[Records in a dataset]
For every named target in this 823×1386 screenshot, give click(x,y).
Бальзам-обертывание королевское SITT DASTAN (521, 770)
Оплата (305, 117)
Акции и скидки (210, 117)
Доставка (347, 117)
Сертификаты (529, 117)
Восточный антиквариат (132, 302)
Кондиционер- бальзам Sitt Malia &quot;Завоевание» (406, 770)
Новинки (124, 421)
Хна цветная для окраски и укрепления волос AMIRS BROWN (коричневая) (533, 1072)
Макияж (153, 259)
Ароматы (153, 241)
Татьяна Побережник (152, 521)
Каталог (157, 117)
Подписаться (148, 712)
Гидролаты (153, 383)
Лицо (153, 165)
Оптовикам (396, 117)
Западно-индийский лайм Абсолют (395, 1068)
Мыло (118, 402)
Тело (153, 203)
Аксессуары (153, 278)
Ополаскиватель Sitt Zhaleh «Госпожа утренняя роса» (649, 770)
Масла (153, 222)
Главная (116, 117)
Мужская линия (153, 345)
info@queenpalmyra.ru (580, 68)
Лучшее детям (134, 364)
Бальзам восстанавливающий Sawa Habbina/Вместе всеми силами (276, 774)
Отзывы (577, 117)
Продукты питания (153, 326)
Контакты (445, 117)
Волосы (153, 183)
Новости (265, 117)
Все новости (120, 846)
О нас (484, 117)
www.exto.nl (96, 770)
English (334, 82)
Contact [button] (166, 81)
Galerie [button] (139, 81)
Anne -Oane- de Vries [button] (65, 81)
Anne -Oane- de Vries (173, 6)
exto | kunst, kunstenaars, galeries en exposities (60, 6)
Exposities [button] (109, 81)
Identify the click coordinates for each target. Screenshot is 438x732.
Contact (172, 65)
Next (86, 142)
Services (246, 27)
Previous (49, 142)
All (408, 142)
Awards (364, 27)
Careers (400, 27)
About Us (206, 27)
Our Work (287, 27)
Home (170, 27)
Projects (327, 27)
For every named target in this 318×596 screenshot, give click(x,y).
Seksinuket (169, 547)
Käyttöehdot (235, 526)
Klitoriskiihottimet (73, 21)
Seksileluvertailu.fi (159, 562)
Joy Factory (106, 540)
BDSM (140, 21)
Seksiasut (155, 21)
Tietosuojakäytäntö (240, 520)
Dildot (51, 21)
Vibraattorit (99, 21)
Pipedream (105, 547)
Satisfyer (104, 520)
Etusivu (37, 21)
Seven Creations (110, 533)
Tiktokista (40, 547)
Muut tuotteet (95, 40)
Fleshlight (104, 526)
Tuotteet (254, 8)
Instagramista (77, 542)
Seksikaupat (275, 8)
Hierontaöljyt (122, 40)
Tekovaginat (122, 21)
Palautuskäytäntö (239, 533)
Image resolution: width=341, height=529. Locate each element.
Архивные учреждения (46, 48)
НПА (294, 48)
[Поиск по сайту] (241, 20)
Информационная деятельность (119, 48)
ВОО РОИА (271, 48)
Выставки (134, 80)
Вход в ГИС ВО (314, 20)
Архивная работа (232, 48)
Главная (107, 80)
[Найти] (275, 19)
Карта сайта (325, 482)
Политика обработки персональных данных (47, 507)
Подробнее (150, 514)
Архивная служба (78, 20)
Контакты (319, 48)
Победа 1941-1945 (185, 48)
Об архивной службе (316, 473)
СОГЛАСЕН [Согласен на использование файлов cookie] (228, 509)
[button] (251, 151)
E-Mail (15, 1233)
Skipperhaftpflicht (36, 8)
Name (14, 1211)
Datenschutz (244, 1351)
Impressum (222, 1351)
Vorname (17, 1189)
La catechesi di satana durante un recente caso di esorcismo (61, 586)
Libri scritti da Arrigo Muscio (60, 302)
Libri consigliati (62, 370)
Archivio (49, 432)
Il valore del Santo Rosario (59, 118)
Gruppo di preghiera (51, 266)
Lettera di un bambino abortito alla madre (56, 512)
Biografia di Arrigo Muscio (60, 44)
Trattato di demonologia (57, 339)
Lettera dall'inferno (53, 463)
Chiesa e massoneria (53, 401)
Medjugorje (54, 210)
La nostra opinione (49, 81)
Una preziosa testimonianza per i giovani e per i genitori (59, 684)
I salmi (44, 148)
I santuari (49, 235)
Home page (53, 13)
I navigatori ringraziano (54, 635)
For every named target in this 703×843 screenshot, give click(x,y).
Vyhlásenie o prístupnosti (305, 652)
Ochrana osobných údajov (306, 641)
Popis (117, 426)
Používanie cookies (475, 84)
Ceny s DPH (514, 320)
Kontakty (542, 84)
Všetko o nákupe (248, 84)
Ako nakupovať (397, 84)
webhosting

_What you will do_:
Reproduce the material from the line with "НПА (294, 48)" to the line with "Vyhlásenie o prístupnosti (305, 652)", replacing "Lettera" with "Messaggio" and changing nothing else.

_Final result_:
НПА (294, 48)
[Поиск по сайту] (241, 20)
Информационная деятельность (119, 48)
ВОО РОИА (271, 48)
Выставки (134, 80)
Вход в ГИС ВО (314, 20)
Архивная работа (232, 48)
Главная (107, 80)
[Найти] (275, 19)
Карта сайта (325, 482)
Политика обработки персональных данных (47, 507)
Подробнее (150, 514)
Архивная служба (78, 20)
Контакты (319, 48)
Победа 1941-1945 (185, 48)
Об архивной службе (316, 473)
СОГЛАСЕН [Согласен на использование файлов cookie] (228, 509)
[button] (251, 151)
E-Mail (15, 1233)
Skipperhaftpflicht (36, 8)
Name (14, 1211)
Datenschutz (244, 1351)
Impressum (222, 1351)
Vorname (17, 1189)
La catechesi di satana durante un recente caso di esorcismo (61, 586)
Libri scritti da Arrigo Muscio (60, 302)
Libri consigliati (62, 370)
Archivio (49, 432)
Il valore del Santo Rosario (59, 118)
Gruppo di preghiera (51, 266)
Messaggio di un bambino abortito alla madre (56, 512)
Biografia di Arrigo Muscio (60, 44)
Trattato di demonologia (57, 339)
Messaggio dall'inferno (53, 463)
Chiesa e massoneria (53, 401)
Medjugorje (54, 210)
La nostra opinione (49, 81)
Una preziosa testimonianza per i giovani e per i genitori (59, 684)
I salmi (44, 148)
I santuari (49, 235)
Home page (53, 13)
I navigatori ringraziano (54, 635)
For every named target in this 703×843 screenshot, give click(x,y).
Vyhlásenie o prístupnosti (305, 652)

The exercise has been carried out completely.